Because Google does not reveal the details of its search algorithms, we cannot say why our data collection gathered a small number of search results that deviated from our target phrase, “Why is [country] so ….”
5.
See sentic.net for details on sentiment analysis. Various methods have been deployed to develop sentiment dictionaries, but the most familiar to social scientists will be ones in which researchers present survey respondents with a list of words or phrases and ask them to evaluate words along one or more dimensions (usually polarity).

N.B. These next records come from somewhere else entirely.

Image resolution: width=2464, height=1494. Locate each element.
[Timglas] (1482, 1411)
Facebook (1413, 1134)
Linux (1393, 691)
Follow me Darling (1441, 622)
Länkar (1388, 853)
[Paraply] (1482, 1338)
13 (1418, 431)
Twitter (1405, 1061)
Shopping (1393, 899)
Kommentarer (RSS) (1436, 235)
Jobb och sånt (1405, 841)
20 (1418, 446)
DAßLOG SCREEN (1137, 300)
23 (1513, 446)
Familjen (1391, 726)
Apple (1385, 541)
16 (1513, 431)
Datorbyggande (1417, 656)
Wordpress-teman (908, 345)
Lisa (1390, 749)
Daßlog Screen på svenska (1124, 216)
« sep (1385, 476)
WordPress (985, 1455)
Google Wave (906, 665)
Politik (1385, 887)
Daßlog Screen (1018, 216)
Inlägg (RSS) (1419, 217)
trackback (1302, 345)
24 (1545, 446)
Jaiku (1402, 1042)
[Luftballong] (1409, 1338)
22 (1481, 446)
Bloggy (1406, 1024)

The aggregate ratings of a word or phrase by survey respondents are used to develop a summary measure of its semantic orientation.
6.
Google searches without matching sentiment scores in the SenticNet lexicon include affected by brexit, badass, behind, biodiverse, british, mountainous, multicultural, often called a quagmire, perverted, targeted by isis, uncivilized, underpopulated, underrated, unexplored, and unpopulated.
7.
Countries excluded from our analysis due to no search data included Antigua and Barbuda, Ascension Island, British Virgin Islands, Cocos (Keeling) Islands, Cook Islands, Federated States of Micronesia, Guadeloupe, Kiribati, Kyrgyzstan, Montenegro, Montserrat, Niue, Norfolk Island, Pitcairn Islands, Helena, Saint Vincent and the Grenadines, Sao Tome and Principe, Timor-Leste, Tokelau, Tristan da Cunha, United States Virgin Islands, and Uzbekistan.